STORED RECORDS:
######
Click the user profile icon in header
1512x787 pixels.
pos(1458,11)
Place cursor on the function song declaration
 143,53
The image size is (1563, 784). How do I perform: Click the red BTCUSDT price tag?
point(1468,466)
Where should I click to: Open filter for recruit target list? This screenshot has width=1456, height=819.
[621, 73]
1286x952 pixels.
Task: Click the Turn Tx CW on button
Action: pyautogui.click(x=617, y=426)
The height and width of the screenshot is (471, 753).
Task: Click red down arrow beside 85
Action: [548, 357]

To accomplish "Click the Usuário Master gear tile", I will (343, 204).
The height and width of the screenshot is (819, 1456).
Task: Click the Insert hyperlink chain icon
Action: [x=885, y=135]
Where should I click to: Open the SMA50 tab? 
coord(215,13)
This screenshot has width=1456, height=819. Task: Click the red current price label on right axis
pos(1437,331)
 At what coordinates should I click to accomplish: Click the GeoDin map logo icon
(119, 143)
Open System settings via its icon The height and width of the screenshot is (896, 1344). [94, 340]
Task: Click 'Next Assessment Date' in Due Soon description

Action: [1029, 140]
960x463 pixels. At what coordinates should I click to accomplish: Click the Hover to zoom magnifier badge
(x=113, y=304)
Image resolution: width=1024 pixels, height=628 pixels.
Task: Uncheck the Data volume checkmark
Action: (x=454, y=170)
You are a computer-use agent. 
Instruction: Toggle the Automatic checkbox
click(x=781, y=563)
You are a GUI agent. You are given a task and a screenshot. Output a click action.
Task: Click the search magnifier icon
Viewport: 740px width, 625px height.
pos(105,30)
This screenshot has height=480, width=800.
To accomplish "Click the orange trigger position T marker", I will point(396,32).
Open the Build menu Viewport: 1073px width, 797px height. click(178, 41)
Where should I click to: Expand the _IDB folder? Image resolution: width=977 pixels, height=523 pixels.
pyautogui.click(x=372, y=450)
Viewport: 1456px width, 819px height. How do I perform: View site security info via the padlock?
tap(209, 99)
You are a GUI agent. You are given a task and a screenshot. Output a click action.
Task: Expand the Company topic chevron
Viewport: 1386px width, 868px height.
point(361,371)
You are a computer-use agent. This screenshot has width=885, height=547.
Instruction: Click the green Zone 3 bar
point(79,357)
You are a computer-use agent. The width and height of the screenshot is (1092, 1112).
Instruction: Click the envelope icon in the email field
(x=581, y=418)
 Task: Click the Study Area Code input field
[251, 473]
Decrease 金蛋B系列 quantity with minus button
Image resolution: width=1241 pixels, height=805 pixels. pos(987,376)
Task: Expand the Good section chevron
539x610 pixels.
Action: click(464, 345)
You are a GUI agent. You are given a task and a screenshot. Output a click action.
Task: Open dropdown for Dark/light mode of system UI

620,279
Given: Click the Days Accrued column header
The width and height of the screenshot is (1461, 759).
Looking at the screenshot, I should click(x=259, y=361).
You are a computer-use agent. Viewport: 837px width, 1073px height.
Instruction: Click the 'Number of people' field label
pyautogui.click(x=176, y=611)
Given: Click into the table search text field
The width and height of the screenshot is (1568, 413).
######
WHAT IS NEEDED:
Arrange the lines above as a Markdown table with the columns Row and Line, giving each line its row number and skipping any blank lines.

FULL RESPONSE:
| Row | Line |
|---|---|
| 1 | Click the user profile icon in header |
| 2 | 1512x787 pixels. |
| 3 | pos(1458,11) |
| 4 | Place cursor on the function song declaration |
| 5 |  143,53 |
| 6 | The image size is (1563, 784). How do I perform: Click the red BTCUSDT price tag? |
| 7 | point(1468,466) |
| 8 | Where should I click to: Open filter for recruit target list? This screenshot has width=1456, height=819. |
| 9 | [621, 73] |
| 10 | 1286x952 pixels. |
| 11 | Task: Click the Turn Tx CW on button |
| 12 | Action: pyautogui.click(x=617, y=426) |
| 13 | The height and width of the screenshot is (471, 753). |
| 14 | Task: Click red down arrow beside 85 |
| 15 | Action: [548, 357] |
| 16 | To accomplish "Click the Usuário Master gear tile", I will (343, 204). |
| 17 | The height and width of the screenshot is (819, 1456). |
| 18 | Task: Click the Insert hyperlink chain icon |
| 19 | Action: [x=885, y=135] |
| 20 | Where should I click to: Open the SMA50 tab?  |
| 21 | coord(215,13) |
| 22 | This screenshot has width=1456, height=819. Task: Click the red current price label on right axis |
| 23 | pos(1437,331) |
| 24 |  At what coordinates should I click to accomplish: Click the GeoDin map logo icon |
| 25 | (119, 143) |
| 26 | Open System settings via its icon The height and width of the screenshot is (896, 1344). [94, 340] |
| 27 | Task: Click 'Next Assessment Date' in Due Soon description |
| 28 | Action: [1029, 140] |
| 29 | 960x463 pixels. At what coordinates should I click to accomplish: Click the Hover to zoom magnifier badge |
| 30 | (x=113, y=304) |
| 31 | Image resolution: width=1024 pixels, height=628 pixels. |
| 32 | Task: Uncheck the Data volume checkmark |
| 33 | Action: (x=454, y=170) |
| 34 | You are a computer-use agent.  |
| 35 | Instruction: Toggle the Automatic checkbox |
| 36 | click(x=781, y=563) |
| 37 | You are a GUI agent. You are given a task and a screenshot. Output a click action. |
| 38 | Task: Click the search magnifier icon |
| 39 | Viewport: 740px width, 625px height. |
| 40 | pos(105,30) |
| 41 | This screenshot has height=480, width=800. |
| 42 | To accomplish "Click the orange trigger position T marker", I will point(396,32). |
| 43 | Open the Build menu Viewport: 1073px width, 797px height. click(178, 41) |
| 44 | Where should I click to: Expand the _IDB folder? Image resolution: width=977 pixels, height=523 pixels. |
| 45 | pyautogui.click(x=372, y=450) |
| 46 | Viewport: 1456px width, 819px height. How do I perform: View site security info via the padlock? |
| 47 | tap(209, 99) |
| 48 | You are a GUI agent. You are given a task and a screenshot. Output a click action. |
| 49 | Task: Expand the Company topic chevron |
| 50 | Viewport: 1386px width, 868px height. |
| 51 | point(361,371) |
| 52 | You are a computer-use agent. This screenshot has width=885, height=547. |
| 53 | Instruction: Click the green Zone 3 bar |
| 54 | point(79,357) |
| 55 | You are a computer-use agent. The width and height of the screenshot is (1092, 1112). |
| 56 | Instruction: Click the envelope icon in the email field |
| 57 | (x=581, y=418) |
| 58 |  Task: Click the Study Area Code input field |
| 59 | [251, 473] |
| 60 | Decrease 金蛋B系列 quantity with minus button |
| 61 | Image resolution: width=1241 pixels, height=805 pixels. pos(987,376) |
| 62 | Task: Expand the Good section chevron |
| 63 | 539x610 pixels. |
| 64 | Action: click(464, 345) |
| 65 | You are a GUI agent. You are given a task and a screenshot. Output a click action. |
| 66 | Task: Open dropdown for Dark/light mode of system UI |
| 67 | 620,279 |
| 68 | Given: Click the Days Accrued column header |
| 69 | The width and height of the screenshot is (1461, 759). |
| 70 | Looking at the screenshot, I should click(x=259, y=361). |
| 71 | You are a computer-use agent. Viewport: 837px width, 1073px height. |
| 72 | Instruction: Click the 'Number of people' field label |
| 73 | pyautogui.click(x=176, y=611) |
| 74 | Given: Click into the table search text field |
| 75 | The width and height of the screenshot is (1568, 413). |